Now, there are times that false speech is punishable when it is directed against a specific person as in the case of defamation as the Zundel court compared.  False speech about a specific person can discredit that person so as to frustrate and undermine his/her social functions: It is likely to cause physical impact.  False speech about a group of people has less risk of doing so and that explains why defamation laws of many countries have the element of “being directed at a specific person”.  Also, the crime of fraud protects us from specific threats of losing our valuables over false coaxing.  The Korean Constitutional Court in 2010 also struck down a crime of “engaging in false telecommunication for the purpose of interfering with public interest” for reason that “public interest” is unconstitutionally vague.  The Court’s ruling can be interpreted as a rule that one cannot be punished for false communication itself but it must present certain harm for, otherwise, the Court would not have required public interest to be clearly defined.

Copyright law, which regulates speech, can be explained by this principle because duplicating someone else’s creation takes away the revenues that the author would have received.  Child pornography law fits comfortably with the principle because the harms done to children featured in the material were the modus operandi behind the legislation.

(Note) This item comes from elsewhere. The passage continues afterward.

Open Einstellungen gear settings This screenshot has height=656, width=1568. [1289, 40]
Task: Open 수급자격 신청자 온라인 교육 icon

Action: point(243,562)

The UN Human Rights Committee has recommended not to punish “statements not subject to verification”.  What are those statements?  Statements of sentiments and opinions like “K.S. Park is handsome” are not subject to verification.  International human rights bodies have for years called for abolition of insult laws.  It is because expressions of feelings and opinions do not present a special likelihood of causing specific harms as opposed to falsifiable statements of facts.  If a real estate agent lies to a prospective home buyer that “a new highway is planned to be built this year”, that falsity anticipates much greater impact than when he or she opines that “this neighborhood is likely to attact a highway construction within this year”.

Now, there is one big anomaly:  obscenity, as many American free speech scholars believe.  Yes, it is designed to combat material likely to corrupt the viewers’ mind but it does not explain the requirement that material “utterly lacks” artistic, social value.  If material is corrupting a specific mind, why does it matter whether it has some loosely defined value for the society?   What is more, there has been no empirical finding that obscenity actually causes anti-social sexual behavior for the obvious reason that most behaviors featured in legally obscene material are entirely legal sexual intercourses.